Traditional search engines on the World Wide Web index web pages by treating them as plain text documents, and indexing the content of the page in order to allow users to look for it. This however is not practicable for images, videos and audio content. Therefore searching for multimedia data (images, video and audio) introduces challenging problems in many areas. Not only the question what should be used to indexed multimedia data but also how this index has to be queried in order to retrieve the information back is still a grand challenge in this area.
Different search engines use slightly different "techniques" to index video files. Among those techniques are:
- Using text from the filename.
- Using alternate text.
- Using the text in the hyperlink or other relevant text from the web page, which links to the particular video
- The video header information, which usually include title, author and depending on the video format copyright information.
- Textual meta data.
- User tags for the video file.
Relying entirely on this handful of approaches has many drawbacks. Metadata, for instance, often doesn't have enough information to identify a video, and the weakness of user tags, is that they can be misused. Therefore in recent years a couple of more innovative approaches for indexing videos have arisen. The following the following two I find particularly interesting:
- The search engine Blinkx, for example, uses speech-recognition technology in addition to standard metadata and surrounding text searches. It converts audio speech into searchable text by extracting the audio information accompanying most video files and useing it to create a searchable text index of "words".
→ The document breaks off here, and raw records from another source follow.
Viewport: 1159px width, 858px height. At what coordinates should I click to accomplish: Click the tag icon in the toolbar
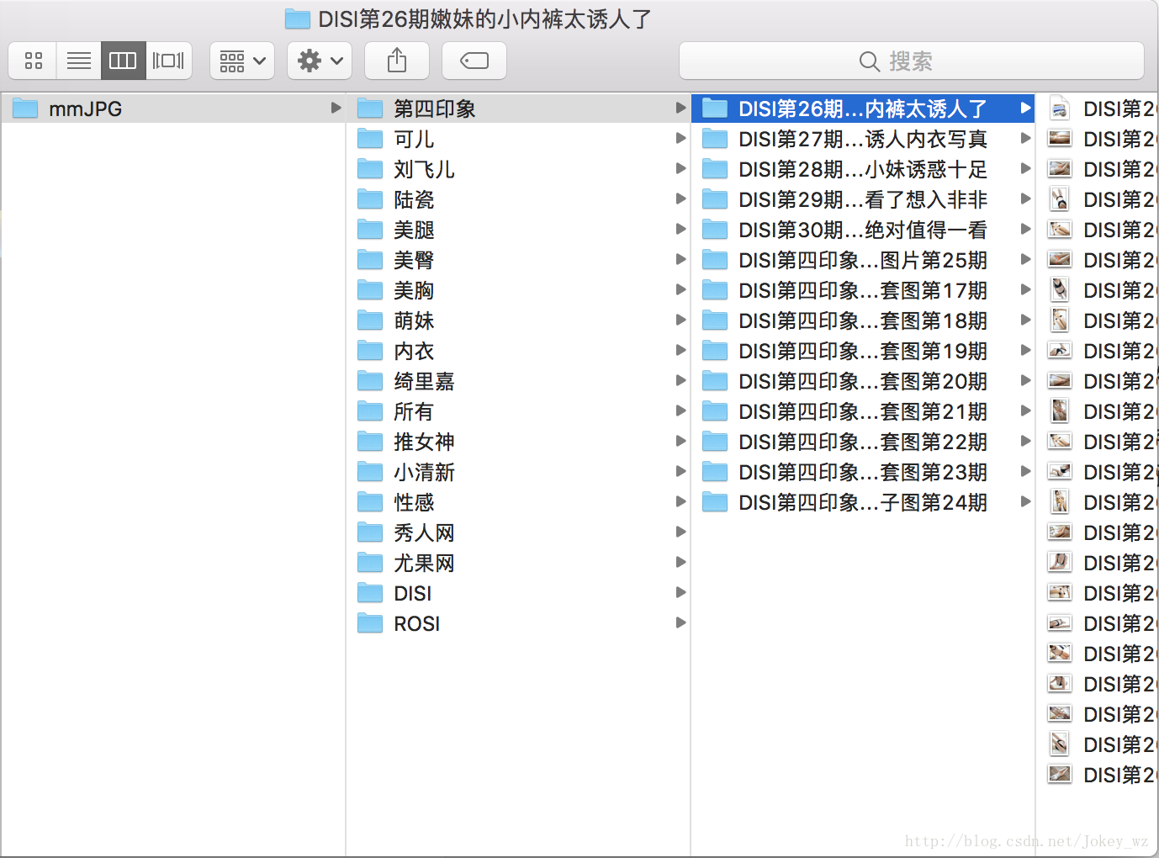474,60
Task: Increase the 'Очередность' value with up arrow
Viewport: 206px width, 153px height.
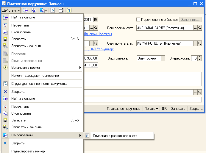Action: pyautogui.click(x=199, y=57)
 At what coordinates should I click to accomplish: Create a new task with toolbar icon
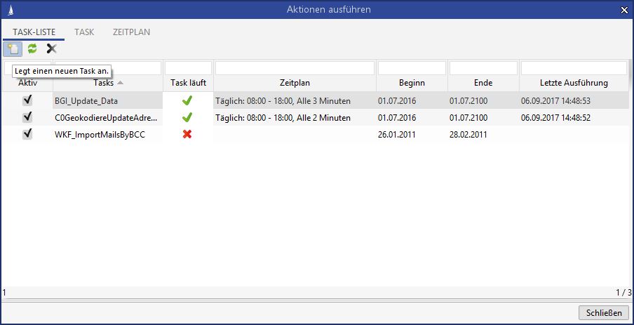[12, 48]
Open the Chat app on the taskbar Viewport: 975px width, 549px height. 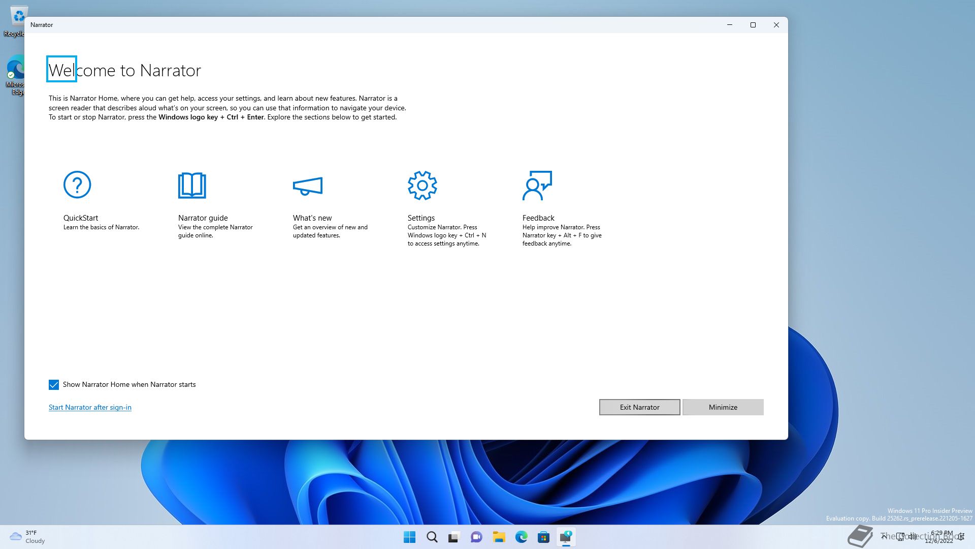(x=476, y=537)
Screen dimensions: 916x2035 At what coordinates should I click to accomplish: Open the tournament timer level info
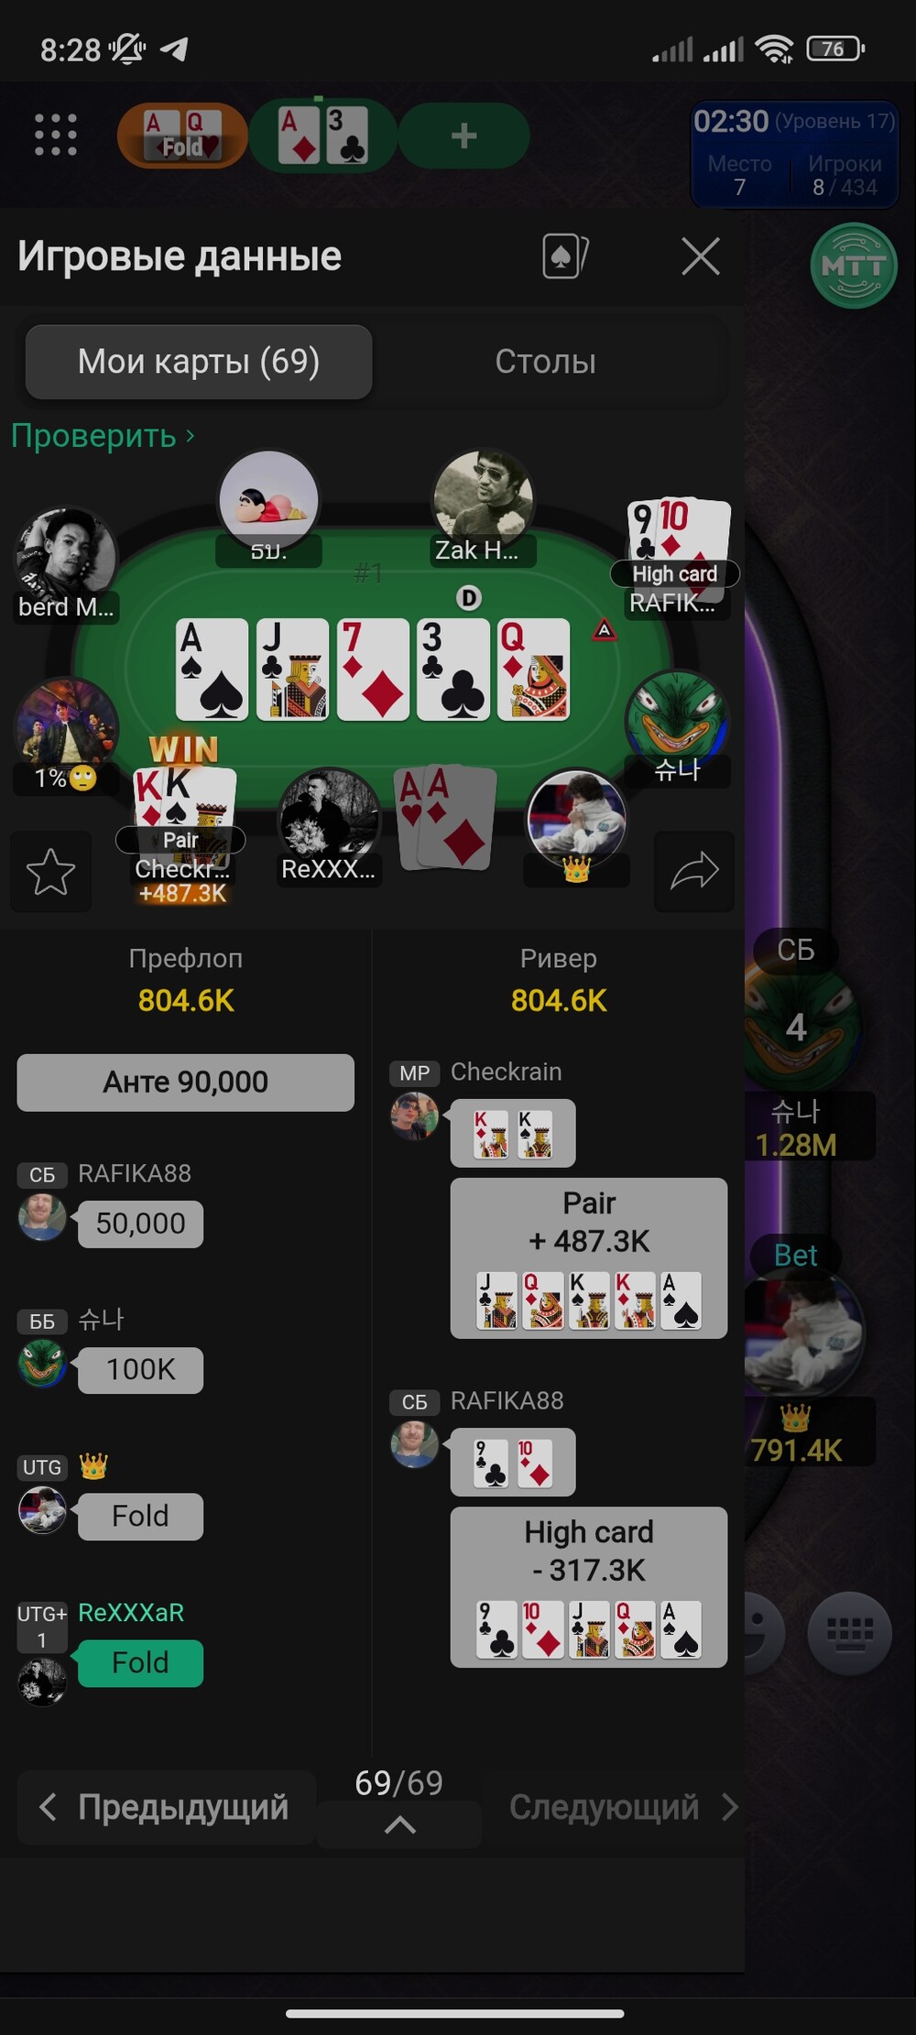(794, 153)
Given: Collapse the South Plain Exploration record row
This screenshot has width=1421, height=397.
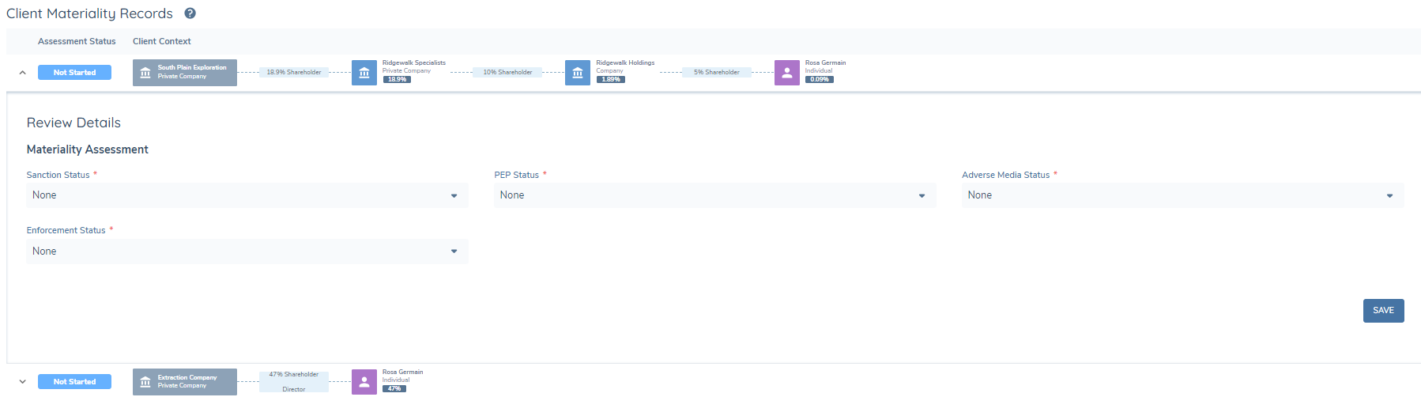Looking at the screenshot, I should (x=22, y=73).
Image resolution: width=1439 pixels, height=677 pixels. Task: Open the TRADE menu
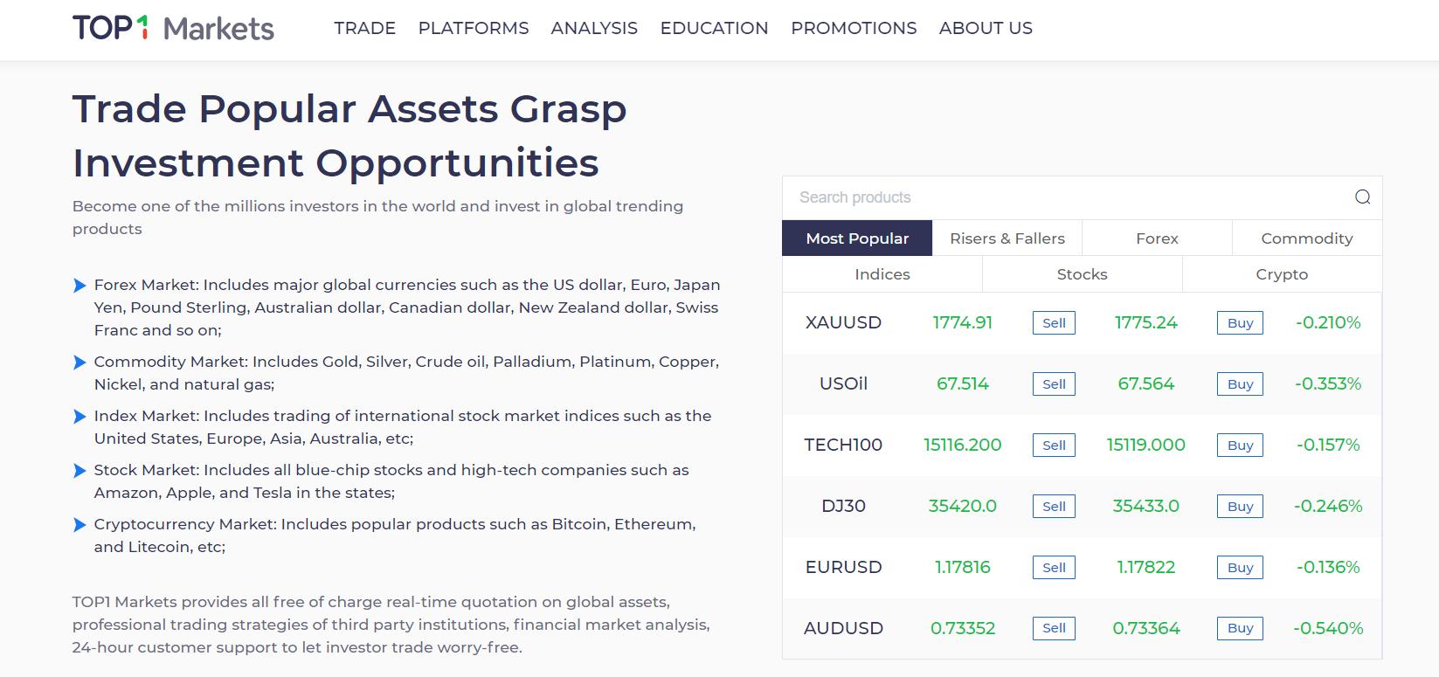(x=364, y=28)
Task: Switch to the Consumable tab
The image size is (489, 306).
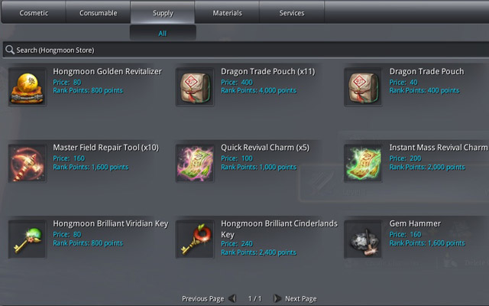Action: click(x=99, y=13)
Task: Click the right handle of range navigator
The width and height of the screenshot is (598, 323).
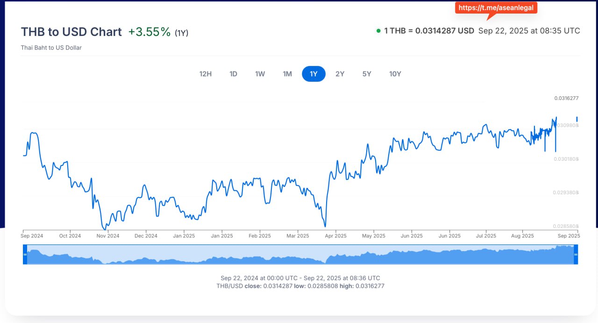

- Researchers at the university of Leeds (former Oxford) are working on another innovative solution which aims to make the content of a video searchable, instead of only the text description and meta data. In order to do this they have developed a system that uses a combination of face recognition, close-captioning information, and original television scripts to automatically name the faces in the videos. There is still a long way to go, but this innovation is seen as the first step in getting automated descriptions of the happenings in a video.